Lors du scrutin renouvelé pour la municipalité d’Istanbul du dimanche 23 juin, le candidat de l’opposition Ekrem Imamoglu a affligé un revers cuisant à son concurrent de l’AKP en l’emportant avec 54.2% des voix contre 44.9%.
À la suite des élections municipales du 31 mars 2019, le président Erdogan, après un moment d’hésitation, s’était résolu à ne pas admettre la défaite pour la mairie d’Istanbul, capitale économique et culturelle du pays.
Erdogan dans l’ombre
Malgré les divers recours et prétextes grotesques pour recompter les voix, quelques 13 000 voix (sur une dizaine de millions d’électeurEs stambouliotes) séparaient toujours les deux candidats. L’AKP a ainsi déposé un recours pour l’annulation du scrutin concernant la municipalité d’Istanbul, ce qui a été finalement accepté par le Haut conseil électoral.
Lors de cette seconde campagne, Erdogan a préféré rester dans l’ombre. Apparemment l’omniprésence d’Erdogan dans la campagne précédente, qui fut menée telle une présidentielle et dont l’enjeu était, selon le bloc au pouvoir, « la survie de la nation » face à une opposition identifié au terrorisme, n’avait pas donné les résultats souhaités. Donc c’est Binali Yildirim, ancien Premier ministre et candidat de l’AKP pour Istanbul, qui a mené campagne sur des questions concrètes, largement copiées sur son adversaire. En effet Imamoglu, candidat de l’opposition, a mis en avant des propositions pour combattre le chômage, renforcer économiquement les femmes au foyer et mettre fin au gaspillage des ressources de la mairie (notamment au profit de fondations islamistes).
Échec des manœuvres du pouvoir
Toutefois, les sondages publics (et probablement privés et internes réalisés sur demande de l’AKP) montrant Imamoglu gagnant, Erdogan a décidé à nouveau, dans la semaine précédant le scrutin, d’intervenir publiquement avec un langage extrêmement agressif, dévoilant son désarroi. Pour regagner les voix islamistes il a évoqué l’opposition du « fascisme du CHP » à la religion. Il a insinué qu’il ne laisserait pas Imamoglu remplir ses fonctions s’il est élu. Et finalement, à travers les services de renseignement, il a fait écrire une lettre à Oçalan, leader du PKK détenu depuis vingt ans, où ce dernier appelait les Kurdes à rester neutre lors du scrutin. Représentant plus de 10% des Stanbouliotes, les voix des kurdes (pro-HDP) étaient décisives pour les résultats. Cependant le HDP et le PKK, déjà engagés dans un soutien pour le candidat de l’opposition, tout en célébrant les analyses d’Oçalan, ont réaffirmé leurs positions en faveur d’Imamoglu.

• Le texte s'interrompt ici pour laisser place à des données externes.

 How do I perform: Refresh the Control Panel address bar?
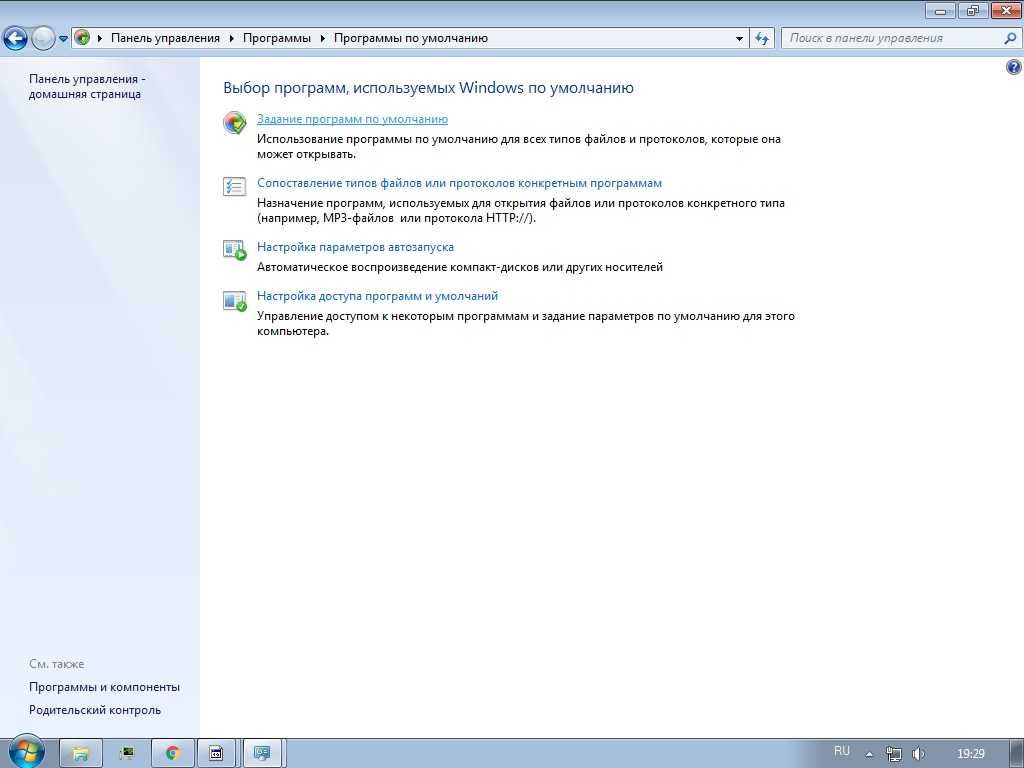tap(763, 38)
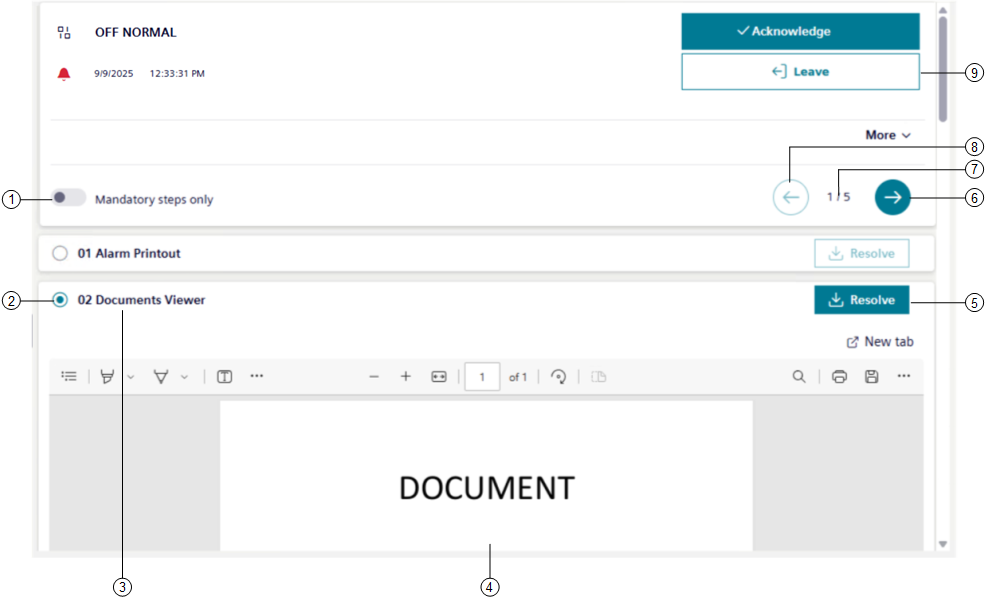
Task: Select the highlight tool in PDF toolbar
Action: tap(106, 377)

Toutes ces manœuvres n’ont fait qu’approfondir la débâcle. Le scrutin s’est soldé par un écart de 800 000 voix entre les deux candidats, alors qu’Erdogan avait pu s’en sortir avec une légère défaite lors du premier scrutin. Aux alentours de 4% des votantEs pour Yildirim lors du premier scrutin ont changé de choix, ne digérant pas l’injustice faite à Imamoglu. Les voix de Yildirim sont en baisse dans tous les districts, y compris celles dirigées par l’AKP. Les voix pour Imamoglu ont aussi augmenté parmi les Kurdes, dont la majorité n’a donc pas suivi l’appel au boycott. Un coup dur qui accélère la déstabilisation de l’AKP et redonne du moral et de l’espoir à une population exaspéré par un régime autocratique et corrompu.